MENSTRUATION jokes are simply not funny. Period.
So why women are having to resort to the display of "giant dancing tampons" outside Parliament House, in a bid to make our country's leaders stop profiting off our periods, is a joke that has to stop.
I'm talking about the taxing our tampons and sanitary products bit.
Sydney university student Subeta Vimalarajah brought the issue into the spotlight with her Stop Taxing My Period! campaign.
Aiming at Treasurer Joe Hockey, Subeta questioned how a bodily function could possibly be subjected to the Goods and Services Tax.
She believes the government doesn't consider the tampons and pads women buy each month "necessary" enough to be GST-free.
Considering products such as condoms, lubricants and nicotine patches are all exempt from the GST, Subeta seems to have a fair argument.
When questioned about the tampon tax on Monday night's episode of Q&A, Mr Hockey agreed to lobby the states to have the tax removed.

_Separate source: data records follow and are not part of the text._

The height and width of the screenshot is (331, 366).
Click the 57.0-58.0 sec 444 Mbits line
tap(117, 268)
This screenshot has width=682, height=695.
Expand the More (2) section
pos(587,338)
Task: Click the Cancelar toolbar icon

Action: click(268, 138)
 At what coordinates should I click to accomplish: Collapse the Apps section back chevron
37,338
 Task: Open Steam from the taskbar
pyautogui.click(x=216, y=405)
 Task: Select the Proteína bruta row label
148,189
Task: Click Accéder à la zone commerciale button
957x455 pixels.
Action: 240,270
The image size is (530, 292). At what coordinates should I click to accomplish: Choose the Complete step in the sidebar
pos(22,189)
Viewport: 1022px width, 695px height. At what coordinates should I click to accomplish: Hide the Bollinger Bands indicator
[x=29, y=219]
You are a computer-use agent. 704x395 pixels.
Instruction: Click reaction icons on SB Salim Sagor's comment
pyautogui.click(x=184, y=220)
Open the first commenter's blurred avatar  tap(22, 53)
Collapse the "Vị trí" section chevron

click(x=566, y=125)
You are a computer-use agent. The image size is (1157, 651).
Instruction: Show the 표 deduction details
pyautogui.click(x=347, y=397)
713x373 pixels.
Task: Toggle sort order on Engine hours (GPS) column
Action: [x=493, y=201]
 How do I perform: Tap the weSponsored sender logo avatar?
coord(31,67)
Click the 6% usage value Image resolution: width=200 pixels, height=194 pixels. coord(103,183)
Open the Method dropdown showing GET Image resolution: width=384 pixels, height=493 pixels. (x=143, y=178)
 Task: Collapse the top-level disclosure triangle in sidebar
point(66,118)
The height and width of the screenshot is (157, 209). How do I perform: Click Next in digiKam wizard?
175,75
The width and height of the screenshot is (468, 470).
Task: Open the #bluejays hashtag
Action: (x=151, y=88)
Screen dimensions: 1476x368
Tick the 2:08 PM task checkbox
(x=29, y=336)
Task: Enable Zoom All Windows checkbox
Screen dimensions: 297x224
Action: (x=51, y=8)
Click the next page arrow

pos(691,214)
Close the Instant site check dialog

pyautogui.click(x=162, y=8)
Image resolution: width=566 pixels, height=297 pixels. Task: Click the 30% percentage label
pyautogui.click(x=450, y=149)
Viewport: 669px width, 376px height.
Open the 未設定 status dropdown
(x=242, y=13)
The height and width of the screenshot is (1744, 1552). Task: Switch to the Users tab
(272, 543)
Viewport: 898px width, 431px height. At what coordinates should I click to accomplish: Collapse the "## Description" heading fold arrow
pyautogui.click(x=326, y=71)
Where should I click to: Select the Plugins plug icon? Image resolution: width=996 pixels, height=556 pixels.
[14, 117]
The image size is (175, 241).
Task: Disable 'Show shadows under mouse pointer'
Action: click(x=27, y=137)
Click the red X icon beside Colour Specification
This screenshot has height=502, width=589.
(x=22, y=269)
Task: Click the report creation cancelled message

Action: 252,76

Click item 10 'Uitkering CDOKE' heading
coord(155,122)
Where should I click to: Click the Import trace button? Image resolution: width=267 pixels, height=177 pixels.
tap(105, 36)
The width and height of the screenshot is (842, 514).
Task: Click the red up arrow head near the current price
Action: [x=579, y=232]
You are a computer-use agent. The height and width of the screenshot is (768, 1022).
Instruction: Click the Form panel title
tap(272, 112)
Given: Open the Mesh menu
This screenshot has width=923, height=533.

It is our own Minister for Women, Tony Abbott, who has been a pain in the side, saying the removal of the tax is "certainly not something that this Government has a plan to do".
Mr Abbott, if you can somehow justify to all Australian women how bleeding profusely for seven days once a month is unnecessary, go right ahead. I for one would welcome the news.
A period-free existence? You bloody beauty.